House price growth to slow after summer peak, according to Hamptons
A combination of low interest rates, the return of high-value mortgages, and consumer demand for more space and greater working flexibility triggered by the pandemic, will cause house prices to rise in the three next few years, depending on the real estate agent’s housing market. Forecast report.
It says “a second wave of foreclosure-induced demand” will see house prices rise 3.5% in 2022, 3% in 2023 and 2.5% in 2024.
This will mark the end of a housing cycle, which began in 2008, which the survey finds typically lasts 16 years.
The report points to data from the Office for National Statistics to prove the slowdown in house prices this year. It showed that house prices across the country rose 8% in the 12 months ending in July, from a peak of 13.2% in June.
The Hamptons report states that the end of the stamp duty holiday combined with the fact that house prices were already recovering at the end of last year means that he expects price growth to slow to 4, 5% in the last quarter of 2021.
This will leave the average UK house price at £ 258,000 in December, a similar level to July.
In 2022, the report states, “The desire for more space and the ability for workers to split their time between home and office will continue to drive the market in 2022.
“Equity-rich homeowners have dominated real estate market activity since the start of the pandemic, but we expect a second wave of foreclosure-induced demand from those who haven’t been able to move out this year. “
Similar pressures will drive price growth in 2023 and 2024.
A record-breaking first half means more homes will sell in 2021 than any year since 2007, with the survey predicting 1.5 million completions.
The report states: “In 2022, activity will be supported by households that have not been able to move in 2021 due to pressures on affordability, uncertainty of employment or because they have not been able to relocate in 2021. could not find a suitable property.
“The number of first-time buyers is expected to increase over the next year as higher mortgage rates become cheaper.”
It forecasts 1.25 million transactions in 2022.
And adds that “a growing economy and low interest rates” will see completions reach 1.3 million in 2023 and 2024.
The report expects rents to increase by 3% this year.
But adds, “We expect the rapid growth rate of the rental market to slow down in 2022.
“But the rate of increase is still expected to be above pre-pandemic levels, supported by the willingness of tenants to pay for additional space and by unprecedented levels of inventory.”
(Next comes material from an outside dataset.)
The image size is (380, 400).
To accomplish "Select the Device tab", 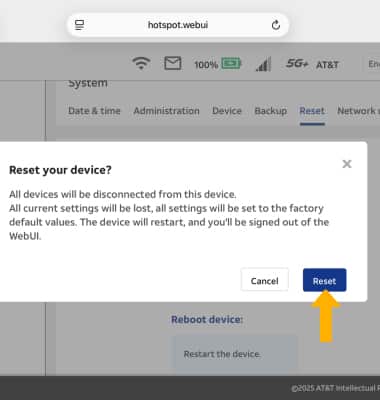I will 227,111.
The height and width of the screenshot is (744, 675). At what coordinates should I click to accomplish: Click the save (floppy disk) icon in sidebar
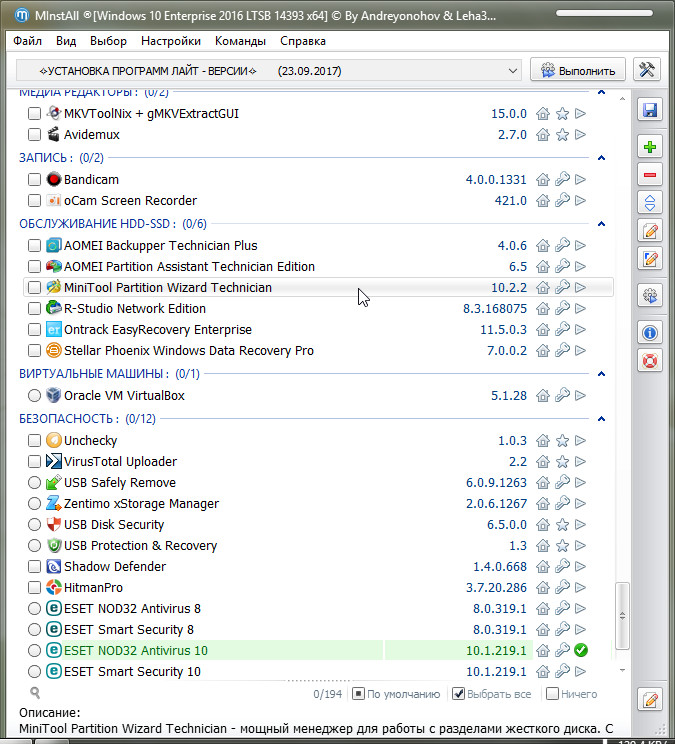coord(650,110)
He predicts that rents will increase by an average of 2.5% in 2022, but adds that further “growth will be dictated by changes in people’s incomes in 2023 and 2024”.
Aneisha Beveridge, head of research at Hamptons, said: “The housing market has muddied expectations and forecasts over the past few months.
“In the fall of 2020, the economic challenges were such that we could not have considered the extraordinary demand for relocation that we have experienced this year.
“But there has been a huge change in attitude towards property, which cannot be attributed to the stamp duty break alone.
“People now value their homes more because they’ve spent more time there than ever before.
“Flexible and remote working, which is expected to continue, has encouraged households to make greater moves.
“As a result, it is likely that more homes will have been sold in 2021 than any year since 2007.
“This is why we also believe that the housing activity will go beyond the pre-pandemic period into 2022 and beyond.
“The pandemic has accelerated the reduction of the house price gap between London and the rest of the country.
Even so, we still expect London to underperform the rest of the country until 2024, when the cycle is likely to end.
“While we will see some stabilization over the next few years, the gap between house prices in the capital and other regions should be larger than that observed at the end of the previous cycle in 2007.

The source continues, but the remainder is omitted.